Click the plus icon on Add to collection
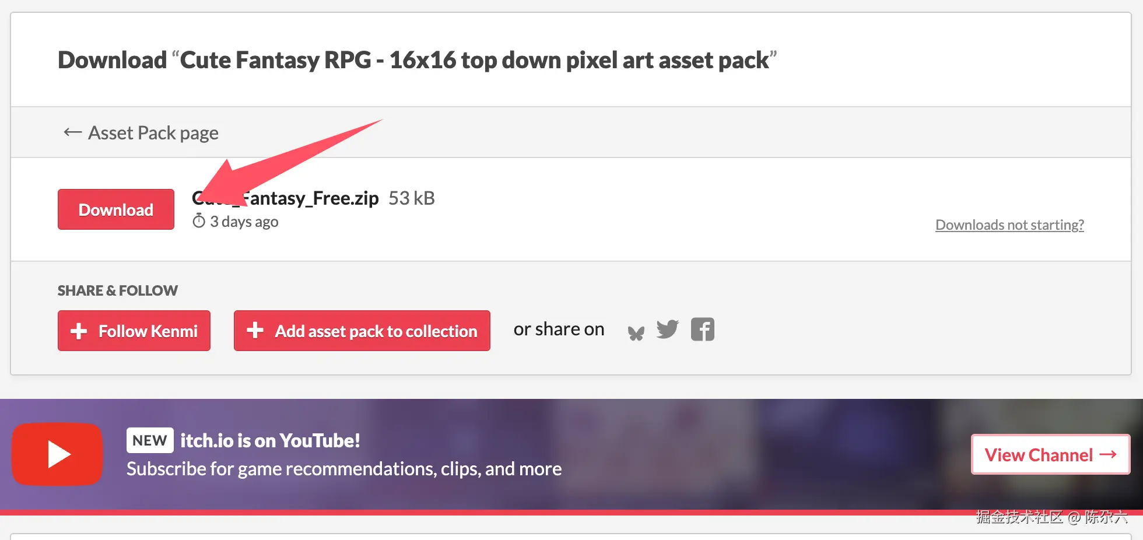The image size is (1143, 540). tap(255, 330)
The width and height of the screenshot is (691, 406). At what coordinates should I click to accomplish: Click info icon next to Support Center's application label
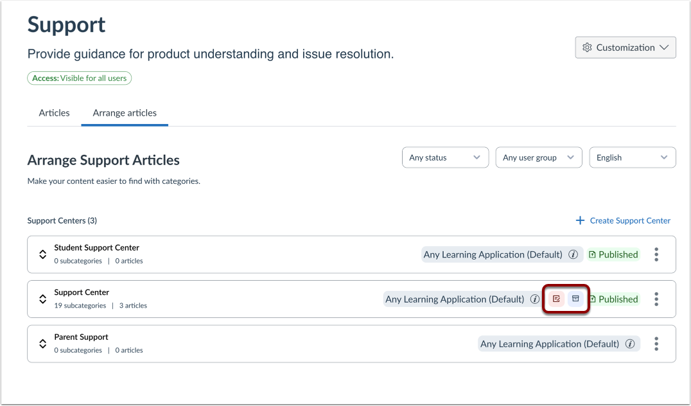pos(535,299)
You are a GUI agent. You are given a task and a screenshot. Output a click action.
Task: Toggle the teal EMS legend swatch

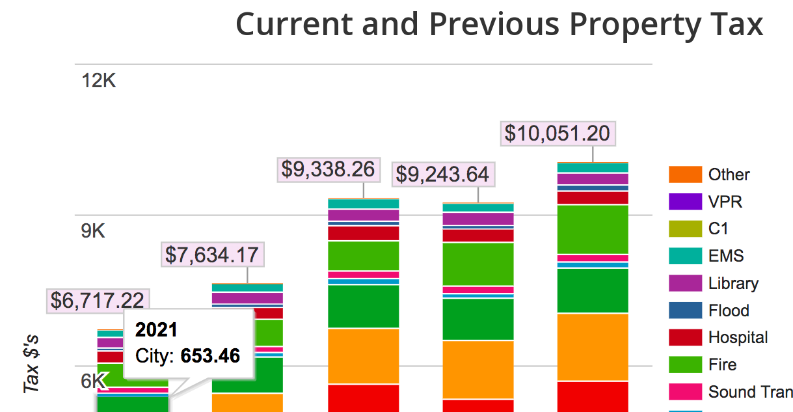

§ **What you are asked to do**:
Line by line, print the records exactly, leaving the pictures behind.

§ **Solution to the problem**:
Click the plus icon on Add to collection
The image size is (1143, 540). tap(255, 330)
The width and height of the screenshot is (691, 406). At what coordinates should I click to accomplish: Click info icon next to Support Center's application label
pos(535,299)
You are a GUI agent. You are given a task and a screenshot. Output a click action.
Task: Toggle the teal EMS legend swatch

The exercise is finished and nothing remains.